Quale via prediligere?

 

Quale filodia? Quale gnomica del metodo conoscitivo?

 

In questo spazio di discussione si utilizzano sinergicamente quattro approcci che si intende esplicitare: i ragionamenti di Joseph De Maistre, pensatore legittimista a cavallo fra '700 e '800, il quale presenta una notevole lucidità di analisi dei fenomeni della consuetudine e della nomopoiesi positiva; il pensiero di Salvatore Satta, il quale, benchè insigne giurista, ragiona spesso in senso filosofico sul diritto senza perdere la tipica praticità dei grandi giuristi classici; il Prof.
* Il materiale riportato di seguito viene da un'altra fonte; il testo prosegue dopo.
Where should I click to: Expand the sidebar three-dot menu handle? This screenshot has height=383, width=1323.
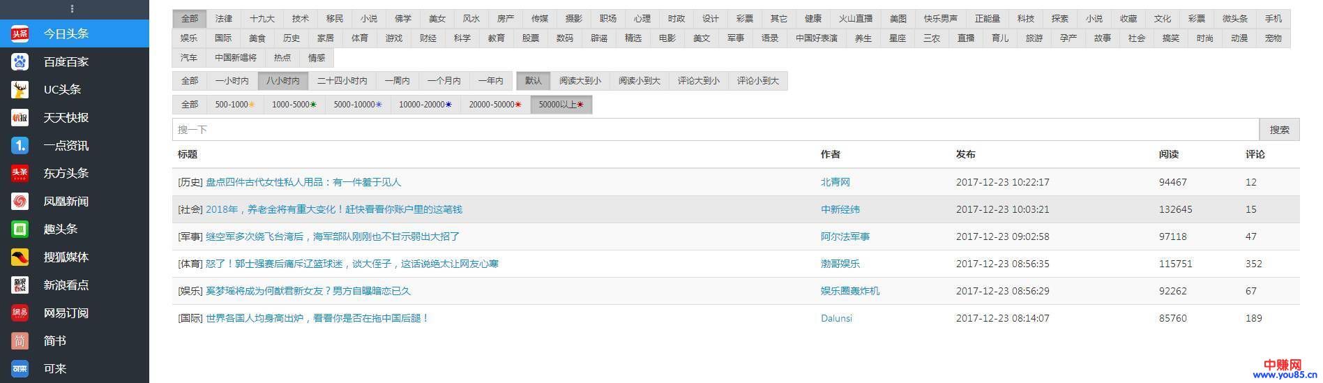coord(73,9)
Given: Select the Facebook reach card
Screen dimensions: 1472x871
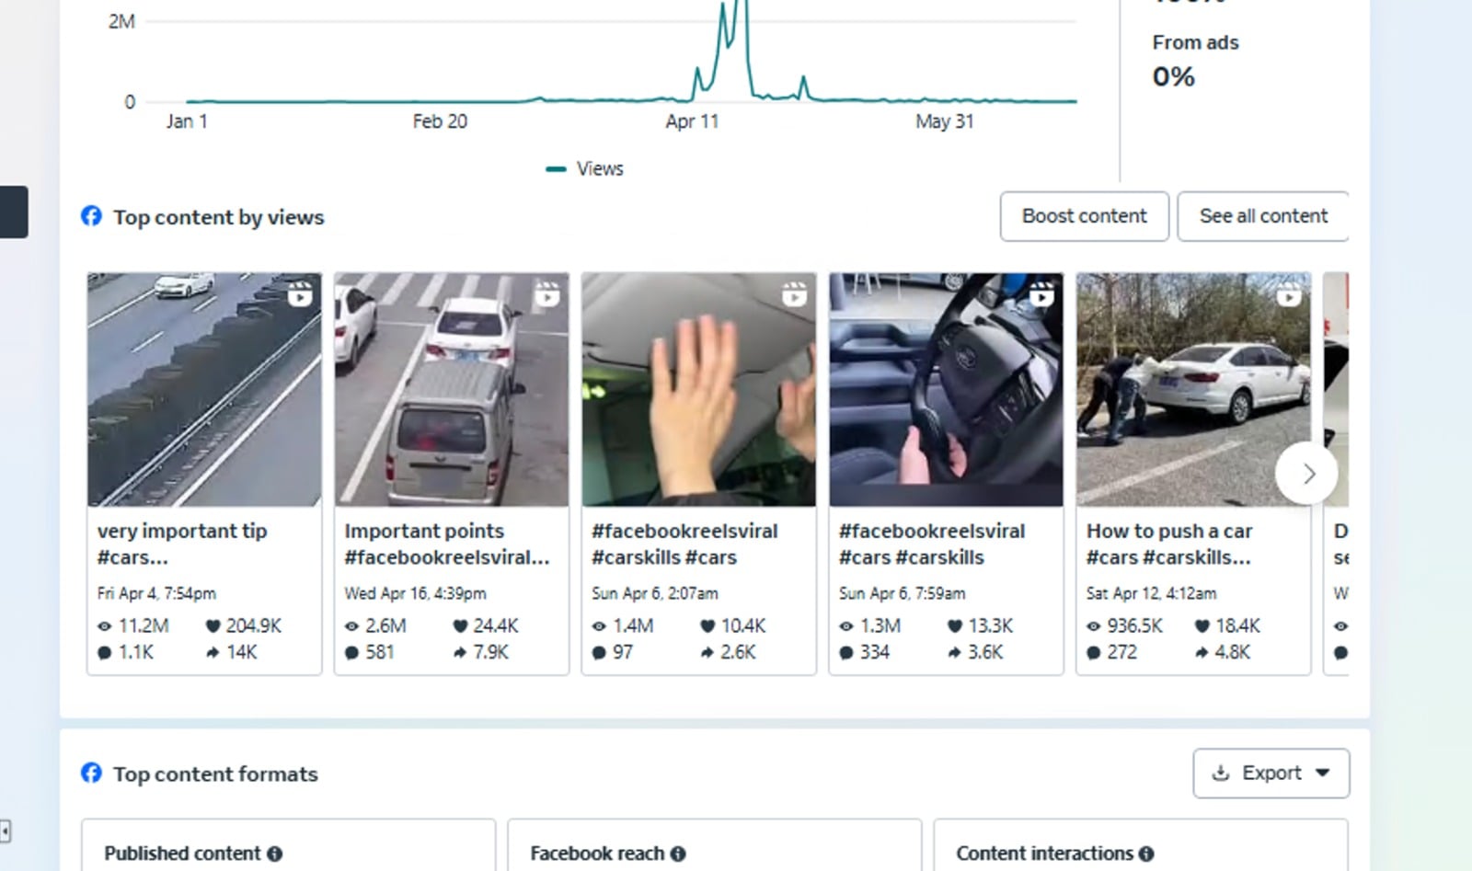Looking at the screenshot, I should pyautogui.click(x=714, y=846).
A. G. Conte, dell’Università di Pavia, alla cui luminosa sorgente mi assetai del sacro fuoco del Logos nell’anno 1994-1995, grande pensatore e studioso di filosofia del diritto e in particolare di logica e di linguaggio normativo, e Heinz Von Foerster, il Socrate del novecento, matematico, cibernetico, pensatore organizzativo, costantemente coinvolto sulla questione del "metodo".

 

Facendo lavorare in sinergia questi tre approcci partiamo quindi dall'evidenza pratica del diritto quale prassi ricorrente e quale prassi ricorrente processuale e giurisprudenziale.

 

I ragionamenti espressi e le tracce accennate in questo spazio sono derivano da anni di osservazione ragionata delle prassi giurisprudenziali del processo penale davanti al Giudice monocratico in una città di provincia del nord Italia.

 

Ovviamente non possedendo né gli strumenti, né il tempo e né il contesto organizzativo per poter strutturale una ricerca di tipo accademico gli interventi dell’autore vanno considerati per quello che sono: idee e stimoli per un’operazione culturale, anticipazioni intuitive e riflessive per un libero “ragionamento  sul metodo” e una teoria del metodo che siano in particolare “clima” e “habitat” piuttosto che assioma o postulato !

 

Come si vedrà l’autore predilige gli aforismi, i paradossi, i giochi come tecnica di critica, discussione e ri-costruzione.

 

Possiamo dire che si tratta di scelta lucidamente pragmatica e antipositivistica.